[Passage to read Boundary: Start]


== Diagnosis ==
Diagnosis for this disease is most commonly performed through a physical examination. Usually, the presence of this condition is evident due to the characteristic of clinical appearance. However, a series of examinations can be ordered to confirm the diagnosis depending on the location of the masses.
- Ultrasonography, can be ordered when the vessels are found on the superficial layer of the skin
- Computed tomography (CT) with an IV contrast enhancement can be used for those cystic lesions found on the deeper layers of the skin.
- Magnetic resonance imaging (MRI) is useful for the evaluation of complex vascular lesions that involve the lymphatic system and extremities.

== Treatment ==
The treatment options for this disease vary depending on the size, location, and type of mass. Additionally, another factor that should be taken into consideration is whether or not the mass is causing symptoms.
- Surgical excision is oftentimes used for the more superficial masses.
- Sclerotherapy is an alternative treatment, which involves injecting a chemical agent that causes the mass to shrink.
- Radiofrequency ablation (laser therapy) can be used for lymphangioma circumscriptum, or small blisters. This high frequency method is used to remove the masses by destroying the abnormal tissue. However, with time they can recur after removal.

== Prognosis ==
The general outlook for people who have been diagnosed with this disease is considered to be good due to the fact that the masses are known to be benign and do not develop into cancer. However, it can impact the quality of life of the individual based on the size and location of the mass. Although, there are several treatment options known for this disease, the masses tend to regrow with time. It is estimated that between 50 and 100% of people who have a mass only partially removed will experience recurrence.

== Research ==
This disease remains rare within our population, due to its low rate of incidence. However, it has remained a topic of research and interest for the past several decades. It is recommended that these types of cases be managed by an interprofessional health team that includes a pediatrician, surgeon, dermatologist, and primary care provider. Since this disease is fairly rare, patient education has been deemed of significant importance. Experts have emphasized that proper education can help make this disease easier to cope with. Patients should be aware of the associated complications of this disease such as lymphatic leaks and chronic wounds. Additionally, treatment options should be explained to patients as not all options are effective. The Lymphatic Education and Research Network in New York City, is an organization that has been established in order to provide support and improve the quality of life of those with the disease. Lastly, current research is being targeted to a new approach to treatment of rare pediatric Lymphangioma which involves the development of targeted therapy. This therapy would be implemented as a postoperative form of treatment. Targeted therapy would improve the prognosis of the lesions and recurrence rate for those with more aggressive or recurrent behavior.

[Passage to read Boundary: End]

- Exercise instructions: In the lymphangioma passage, what share of people who have a mass only partially removed is estimated to experience recurrence?

[Data below Boundary: Start]

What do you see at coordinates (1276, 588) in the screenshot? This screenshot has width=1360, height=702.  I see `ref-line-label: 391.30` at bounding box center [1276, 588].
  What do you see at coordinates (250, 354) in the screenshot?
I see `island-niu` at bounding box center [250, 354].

[Data below Boundary: End]

- Result: Between 50 and 100%.